19.7 • Nucleophilic Addition of Hydride and Grignard Reagents: Alcohol Formation
Addition of Hydride Reagents: Reduction
We saw in Section 17.4 that the most common method for preparing alcohols, both in the laboratory and in living organisms, is by the reduction of carbonyl compounds. Aldehydes are reduced with sodium borohydride (NaBH4) to give primary alcohols, and ketones are reduced similarly to give secondary alcohols.
Carbonyl reduction occurs by a typical nucleophilic addition mechanism under basic conditions, as shown earlier in Figure 19.5a. Although the details of carbonyl-group reductions are complex, LiAlH4 and NaBH4 act as if they were donors of hydride ion nucleophile, :H–, and the initially formed alkoxide ion intermediate is then protonated by addition of aqueous acid. The reaction is effectively irreversible because the reverse process would require expulsion of a very poor leaving group.

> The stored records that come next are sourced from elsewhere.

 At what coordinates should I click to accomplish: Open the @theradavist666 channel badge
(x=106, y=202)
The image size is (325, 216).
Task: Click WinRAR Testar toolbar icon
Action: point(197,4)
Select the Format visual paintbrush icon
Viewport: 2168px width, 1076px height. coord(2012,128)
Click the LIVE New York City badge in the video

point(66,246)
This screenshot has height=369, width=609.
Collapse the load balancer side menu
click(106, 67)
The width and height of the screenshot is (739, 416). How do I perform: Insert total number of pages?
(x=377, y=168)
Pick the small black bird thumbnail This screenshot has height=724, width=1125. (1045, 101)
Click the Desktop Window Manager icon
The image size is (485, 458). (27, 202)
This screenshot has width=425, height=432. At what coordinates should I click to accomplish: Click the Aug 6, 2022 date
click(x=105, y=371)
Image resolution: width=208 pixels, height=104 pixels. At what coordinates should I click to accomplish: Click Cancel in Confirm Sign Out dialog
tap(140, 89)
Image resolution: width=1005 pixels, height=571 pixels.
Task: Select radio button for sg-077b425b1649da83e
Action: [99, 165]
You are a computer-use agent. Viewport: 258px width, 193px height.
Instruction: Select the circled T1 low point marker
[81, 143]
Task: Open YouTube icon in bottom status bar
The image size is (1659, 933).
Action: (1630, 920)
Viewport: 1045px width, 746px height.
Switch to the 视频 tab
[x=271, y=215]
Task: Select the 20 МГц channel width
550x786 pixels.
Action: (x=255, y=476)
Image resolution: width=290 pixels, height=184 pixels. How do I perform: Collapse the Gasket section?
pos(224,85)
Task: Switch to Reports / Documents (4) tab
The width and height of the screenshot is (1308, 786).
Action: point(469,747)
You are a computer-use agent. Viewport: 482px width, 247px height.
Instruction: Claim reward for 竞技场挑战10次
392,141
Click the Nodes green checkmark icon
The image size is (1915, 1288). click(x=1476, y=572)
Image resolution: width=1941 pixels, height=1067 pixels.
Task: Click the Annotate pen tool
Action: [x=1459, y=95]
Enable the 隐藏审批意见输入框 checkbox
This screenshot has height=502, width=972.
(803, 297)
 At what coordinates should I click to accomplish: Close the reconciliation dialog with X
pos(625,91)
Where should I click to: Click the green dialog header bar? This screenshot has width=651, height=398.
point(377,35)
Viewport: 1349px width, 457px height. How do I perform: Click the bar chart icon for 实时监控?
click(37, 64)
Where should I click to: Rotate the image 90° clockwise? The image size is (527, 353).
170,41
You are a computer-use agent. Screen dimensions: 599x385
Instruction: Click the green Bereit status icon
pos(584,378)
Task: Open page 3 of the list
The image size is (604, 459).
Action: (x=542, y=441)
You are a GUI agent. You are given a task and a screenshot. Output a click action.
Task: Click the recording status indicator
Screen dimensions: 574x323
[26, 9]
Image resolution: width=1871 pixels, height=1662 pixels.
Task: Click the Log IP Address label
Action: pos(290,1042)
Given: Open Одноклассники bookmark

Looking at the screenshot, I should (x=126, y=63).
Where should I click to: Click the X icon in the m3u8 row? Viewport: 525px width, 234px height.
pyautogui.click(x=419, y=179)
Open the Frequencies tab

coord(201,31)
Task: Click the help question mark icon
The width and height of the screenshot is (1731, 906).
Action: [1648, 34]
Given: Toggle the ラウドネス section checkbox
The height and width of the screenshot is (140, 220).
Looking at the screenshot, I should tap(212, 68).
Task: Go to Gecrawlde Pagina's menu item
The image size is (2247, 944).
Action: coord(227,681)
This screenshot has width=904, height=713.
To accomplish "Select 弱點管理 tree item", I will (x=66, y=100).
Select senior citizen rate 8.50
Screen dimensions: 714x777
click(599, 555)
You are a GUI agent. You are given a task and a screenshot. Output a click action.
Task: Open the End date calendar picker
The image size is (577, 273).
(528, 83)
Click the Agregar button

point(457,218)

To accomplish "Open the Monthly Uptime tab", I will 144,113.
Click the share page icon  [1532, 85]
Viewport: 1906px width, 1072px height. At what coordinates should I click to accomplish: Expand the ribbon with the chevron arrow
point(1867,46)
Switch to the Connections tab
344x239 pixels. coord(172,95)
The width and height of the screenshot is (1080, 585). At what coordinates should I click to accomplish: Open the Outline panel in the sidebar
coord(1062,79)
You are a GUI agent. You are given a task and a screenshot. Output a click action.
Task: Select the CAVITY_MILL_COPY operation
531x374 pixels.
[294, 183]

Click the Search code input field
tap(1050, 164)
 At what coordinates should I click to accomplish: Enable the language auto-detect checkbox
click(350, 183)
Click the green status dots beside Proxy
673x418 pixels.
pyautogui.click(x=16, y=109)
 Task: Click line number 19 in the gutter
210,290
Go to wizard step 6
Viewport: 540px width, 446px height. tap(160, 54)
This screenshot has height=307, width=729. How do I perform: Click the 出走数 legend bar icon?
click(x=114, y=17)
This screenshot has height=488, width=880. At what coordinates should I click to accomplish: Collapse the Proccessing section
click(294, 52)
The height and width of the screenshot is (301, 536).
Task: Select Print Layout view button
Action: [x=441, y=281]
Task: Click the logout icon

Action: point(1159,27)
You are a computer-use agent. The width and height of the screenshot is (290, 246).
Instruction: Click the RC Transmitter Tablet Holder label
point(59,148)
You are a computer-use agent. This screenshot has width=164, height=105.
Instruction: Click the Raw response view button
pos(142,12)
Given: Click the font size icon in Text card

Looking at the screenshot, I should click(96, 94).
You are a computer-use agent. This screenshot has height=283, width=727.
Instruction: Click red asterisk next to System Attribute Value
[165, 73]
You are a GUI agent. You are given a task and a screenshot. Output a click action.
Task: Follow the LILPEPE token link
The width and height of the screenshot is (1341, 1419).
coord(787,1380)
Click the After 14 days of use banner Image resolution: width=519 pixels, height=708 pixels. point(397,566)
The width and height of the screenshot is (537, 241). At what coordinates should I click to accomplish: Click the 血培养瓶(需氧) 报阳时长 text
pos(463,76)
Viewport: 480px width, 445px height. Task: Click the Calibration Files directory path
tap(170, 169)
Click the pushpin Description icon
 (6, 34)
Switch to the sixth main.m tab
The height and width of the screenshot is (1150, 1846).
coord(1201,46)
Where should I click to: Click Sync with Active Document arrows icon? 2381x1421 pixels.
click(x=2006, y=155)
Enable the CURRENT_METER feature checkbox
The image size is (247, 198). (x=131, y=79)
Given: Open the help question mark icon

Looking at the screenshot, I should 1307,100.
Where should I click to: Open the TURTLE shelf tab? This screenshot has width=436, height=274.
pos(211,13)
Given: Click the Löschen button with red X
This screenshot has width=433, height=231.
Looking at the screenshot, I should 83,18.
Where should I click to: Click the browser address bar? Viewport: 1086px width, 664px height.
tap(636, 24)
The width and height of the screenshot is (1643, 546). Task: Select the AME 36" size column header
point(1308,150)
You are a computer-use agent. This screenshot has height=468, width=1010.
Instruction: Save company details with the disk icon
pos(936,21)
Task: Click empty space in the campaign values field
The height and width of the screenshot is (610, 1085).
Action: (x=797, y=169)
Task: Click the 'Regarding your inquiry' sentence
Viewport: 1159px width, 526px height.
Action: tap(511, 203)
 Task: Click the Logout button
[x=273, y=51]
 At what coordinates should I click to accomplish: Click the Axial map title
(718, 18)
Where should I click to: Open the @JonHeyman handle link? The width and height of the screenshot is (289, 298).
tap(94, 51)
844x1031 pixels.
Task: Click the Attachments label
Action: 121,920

Addition of Grignard Reagents, RMgX
Just as aldehydes and ketones undergo nucleophilic addition with hydride ion to give alcohols, they undergo a similar addition with Grignard reagent nucleophiles, R:– +MgX. Aldehydes give secondary alcohols on reaction with Grignard reagents in ether solution, and ketones give tertiary alcohols.
As shown in Figure 19.6, a Grignard reaction begins with an acid–base complexation of Mg2+ to the carbonyl oxygen atom of the aldehyde or ketone, thereby making the carbonyl group a better electrophile. Nucleophilic addition of R:– then produces a tetrahedral magnesium alkoxide intermediate, and protonation by addition of water or dilute aqueous acid in a separate step yields the neutral alcohol. Like reduction, Grignard additions are effectively irreversible because a carbanion is too poor a leaving group to be expelled in a reversal step.